Further, an electrode slice standard length Lz is arranged in the central control system, when the lithium battery cutting and stacking device operates, the first detection device detects the length of the electrode slice cut by the first cutting and clamping mechanism in real time, and the second detection device detects the length of the electrode slice cut by the second cutting and clamping mechanism in real time and transmits the detected result to the central control system;

the central control system is internally provided with a pole piece length deviation value Lp, the ith detection device detects that the length of the cut pole piece is L, i is one of the first and second pole pieces, the central control system calculates the absolute value Lq of the difference value between the length of the cut pole piece L and the standard length Lz of the electrode slice, lq= -Lz-L|, the central control system compares the absolute value Lq of the difference value with the pole piece length deviation value Lp,

when Lq is less than or equal to Lp, the central control system judges that the length of the cut pole piece is within a reasonable range;

when Lq is larger than Lp, the central control system judges that the length of the cut pole piece is not in a reasonable range, and the central control system adjusts the rotating speed of the ith driving roller.

Further, the initial running speed of the ith driving roller is V, when Lq is greater than Lp and Lz is greater than L, the central control system determines that the length of the pole piece cut by the ith cutting and clamping mechanism is shorter than the required length, and the central control system increases the rotating speed of the ith driving roller, and the adjusted rotating speed is V ', V' =v+lq×a1, wherein a1 is an acceleration adjustment parameter of the absolute value of the difference value to the driving roller.

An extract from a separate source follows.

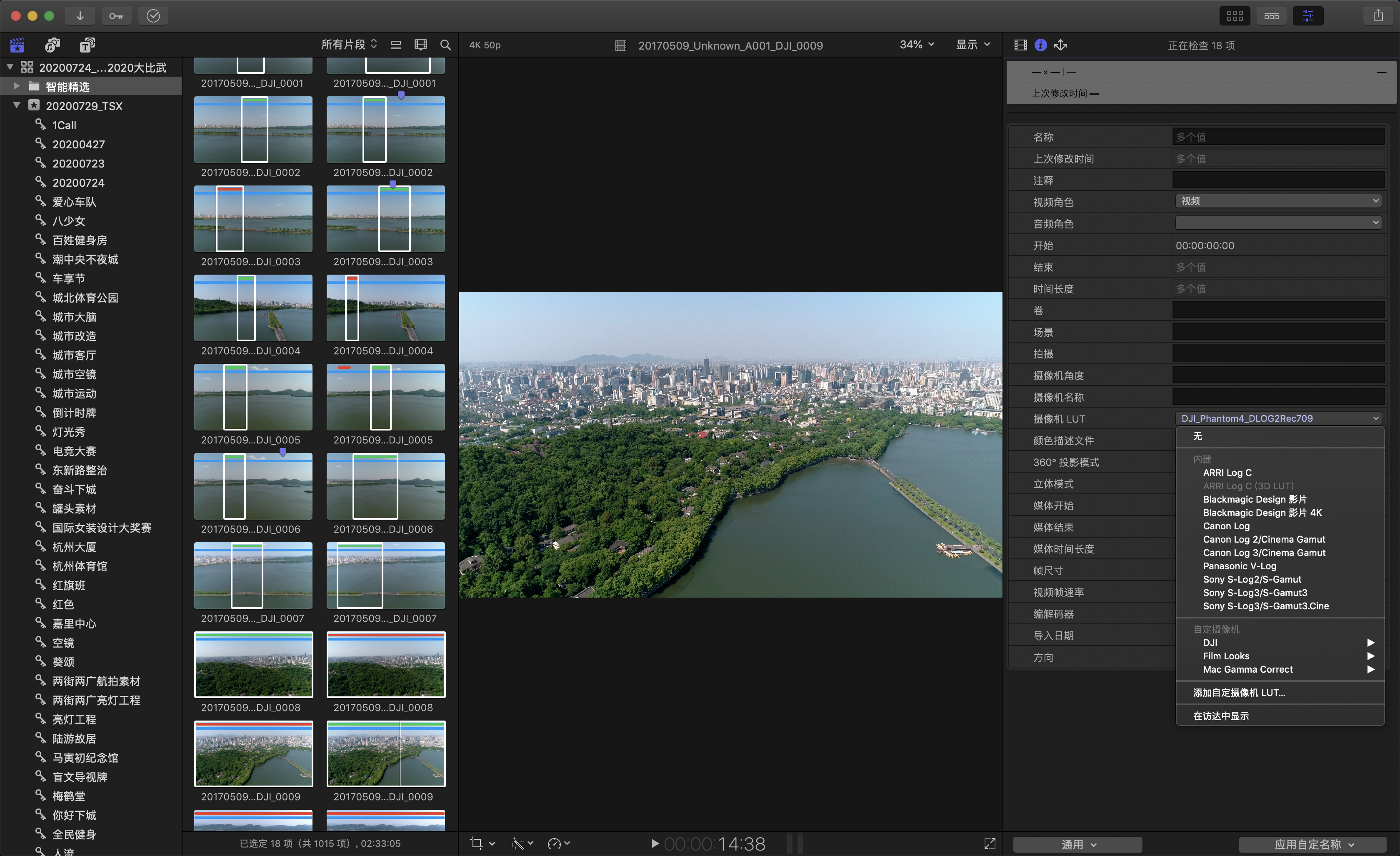Open the share export icon

click(1378, 16)
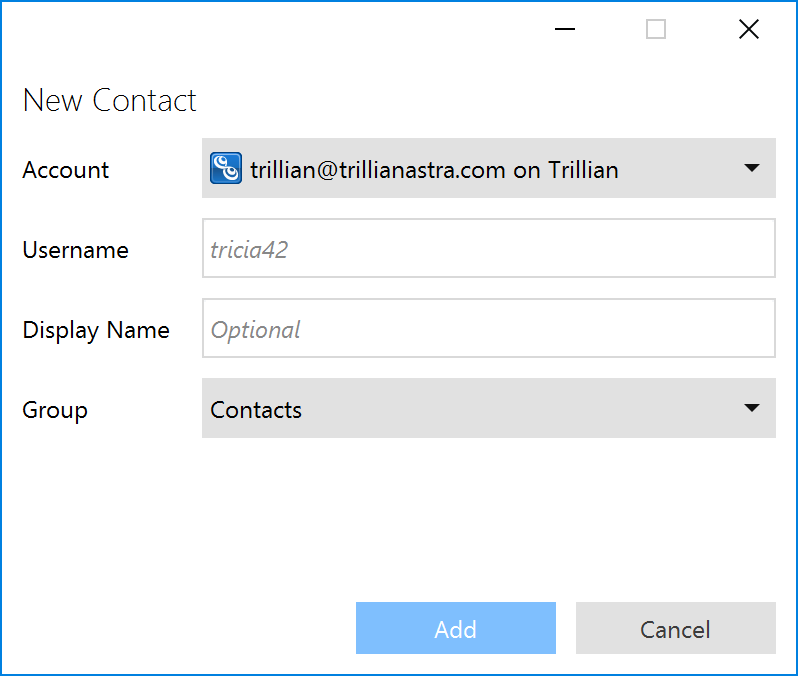Click the Display Name field label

Further, the initial running speed of the ith driving roller is V, when Lq is greater than Lp and Lz is less than L, the central control system determines that the length of the pole piece cut by the ith cutting and clamping mechanism is longer than the required length, the central control system reduces the rotating speed of the ith driving roller, the adjusted rotating speed is V ', V' =v-lq×a2, and a2 is a speed reduction adjustment parameter of the absolute value of the difference value to the driving roller.

The ith detection device continuously detects the length L 'of the cut pole piece, calculates the absolute value Lq' of the difference value between the length L 'of the pole piece and the standard length Lz of the electrode slice, and when Lq' is less than or equal to Lp, the central control system controls the lamination table to alternate and eliminates the pole piece with the unqualified length.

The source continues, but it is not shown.